As is generally known, the cathedral is a Romanesque building of the eleventh and twelfth centuries mutilated by posterior additions and recent ameliorations (sic). It was begun in 1078, and, though finished about 150 years later, no ogival elements drifted into the construction until long after its completion. As will be seen later on, it served as the model for most of Galicia's cathedrals. On the other hand, it is generally believed to be an imitation—as regards the general disposition—of St. Saturnin in Toulouse: a combatable theory, however, as the churches were contemporaneous.

Seen from the outside, the Cathedral of Santiago lacks harmony; few remains of the primitive structure are to be discovered among the many later-date additions and reforms. The base of the towers and some fine blinded windows, with naïve low reliefs in the semicircular tympanum, will have to be excepted.

The Holy Door—a peculiarly placed apsidal portal on the eastern front—is built up of decorative elements saved from[{83}] the northern and western façades when they were torn down.

SANTIAGO AND ITS CATHEDRAL

The best portal is the Puerta de la Plateria, opening into the southern arm of the transept. It is, unluckily, depressed and thrown into the background by the cloister walls on the left, and by the Trinity Tower on the right. Nevertheless, both handsome and sober, it can be counted among the finest examples of its kind—pure Romanesque—in Spain, and is rendered even more attractive by the peculiar Galician poetry which inspired its sculptors.

Immediately above the panels of the door, which are covered with twelfth-century metal reliefs, there is a stone plaque or low relief, representing the Passion scene; to the left of it is to be seen a kneeling woman holding a skull in her hand. Evidently it is a weeping, penitent Magdalene. The popular tongue has invented a legend—perhaps a true one—concerning this woman, who is believed to symbolize the adulteress. It appears that a certain hidalgo, discovering his wife's sins, killed her lover by cutting off his head; he then obliged her to kiss and adore the skull twice daily throughout her life,—a rather cruel punishment and a[{84}] slow torture, quite in accordance with the mystic spirit of the Celts.

The apse of the church, circular in the interior, is squared off on the outside by the addition of chapels. As regards the plateresque northern and western façades, they are out of place, though the former might have passed off elsewhere as a fairly good example of the severe sixteenth-century style.

The general plan of the building is Roman cruciform; the principal nave is high, and contains both choir and high altar; the two aisles are much lower and darker, and terminate behind the high altar in an ambulatory walk. The width of the transept is enormous, and is composed of a nave and two aisles similar in size to those of the body of the church. The croisée is surmounted by a dome, which, though not Romanesque, is certainly an advantageous addition.

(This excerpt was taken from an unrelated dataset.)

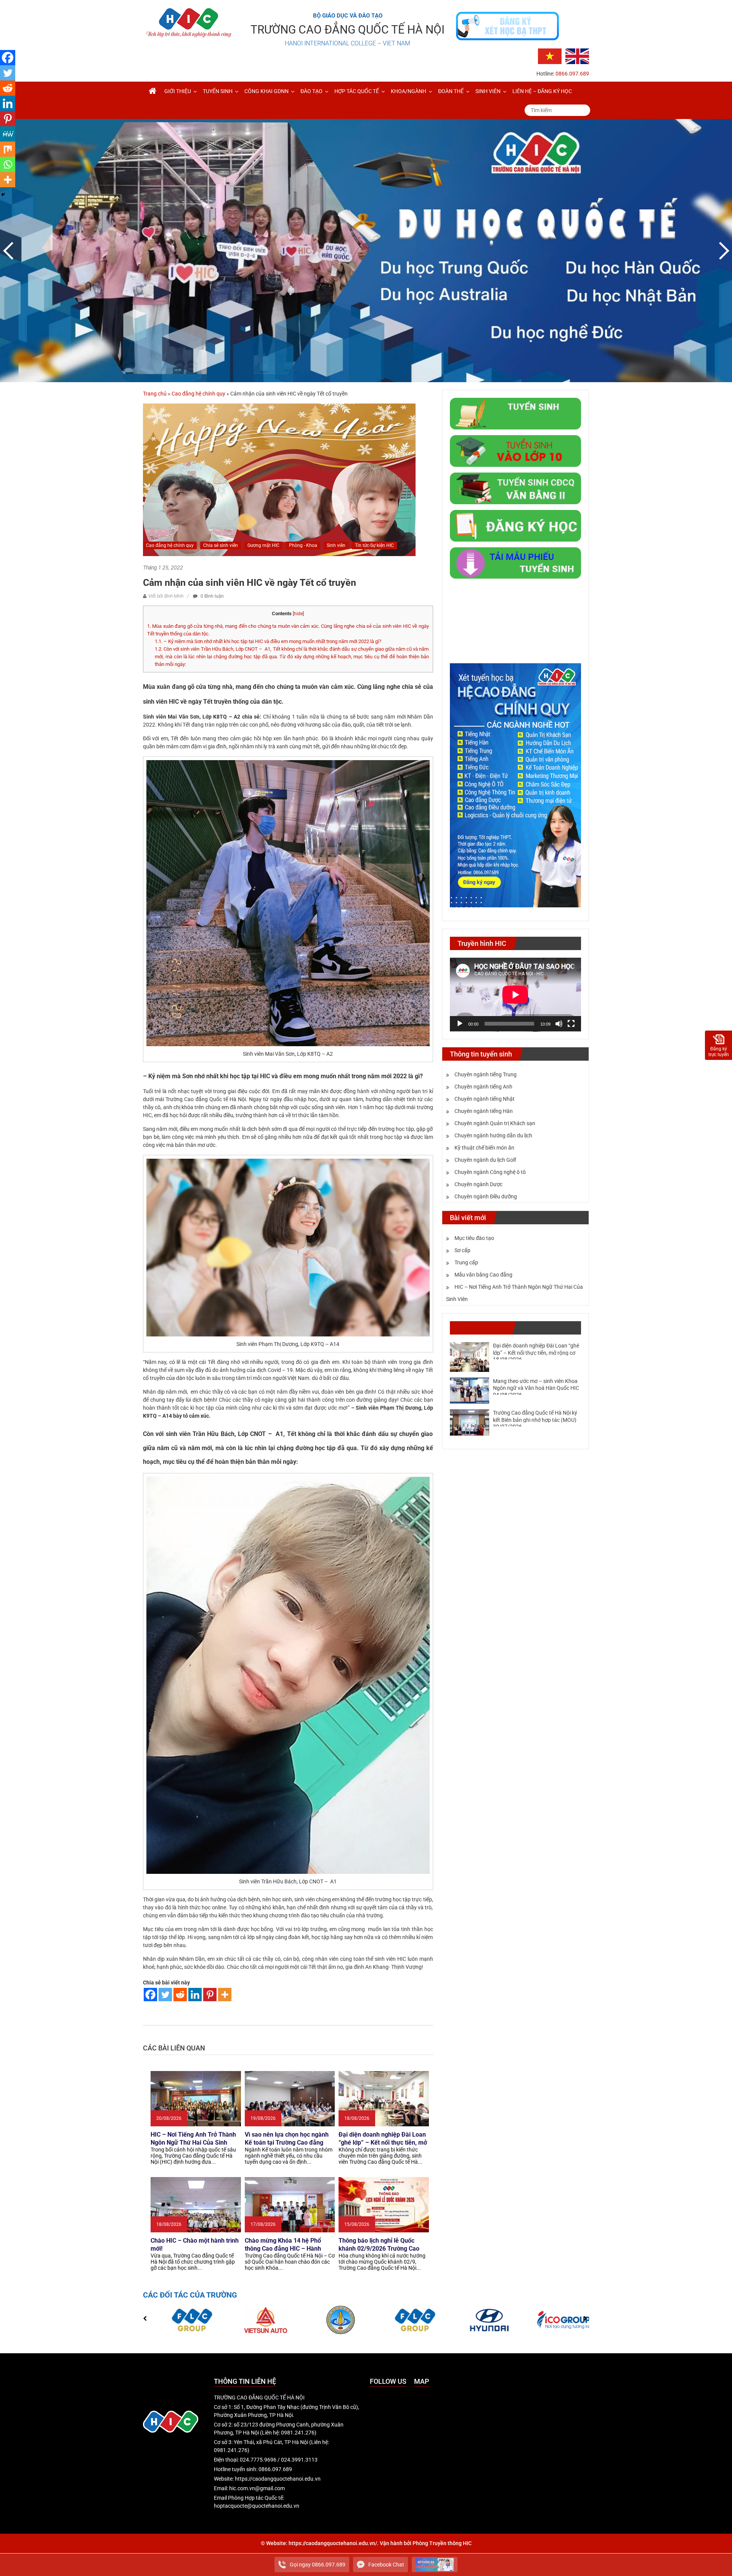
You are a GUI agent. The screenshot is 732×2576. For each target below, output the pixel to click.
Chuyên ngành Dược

Excepting the high altar with its retablo, the choir with its none too beautiful stalls, and the various chapels of little interest and less taste, the general view of the interior is impressively beautiful. The height of the central nave, rendered more elegant[{85}] by the addition of a handsome Romanesque triforium of round-headed arches, contrasts harmoniously with the sombre aisles, whereas the bareness of the walls—for all mural paintings were washed away by a bigoted prelate somewhere in the fifteenth century—helps to show off to better advantage the rich sculptural decorations, leaf and floral designs on capitals and friezes.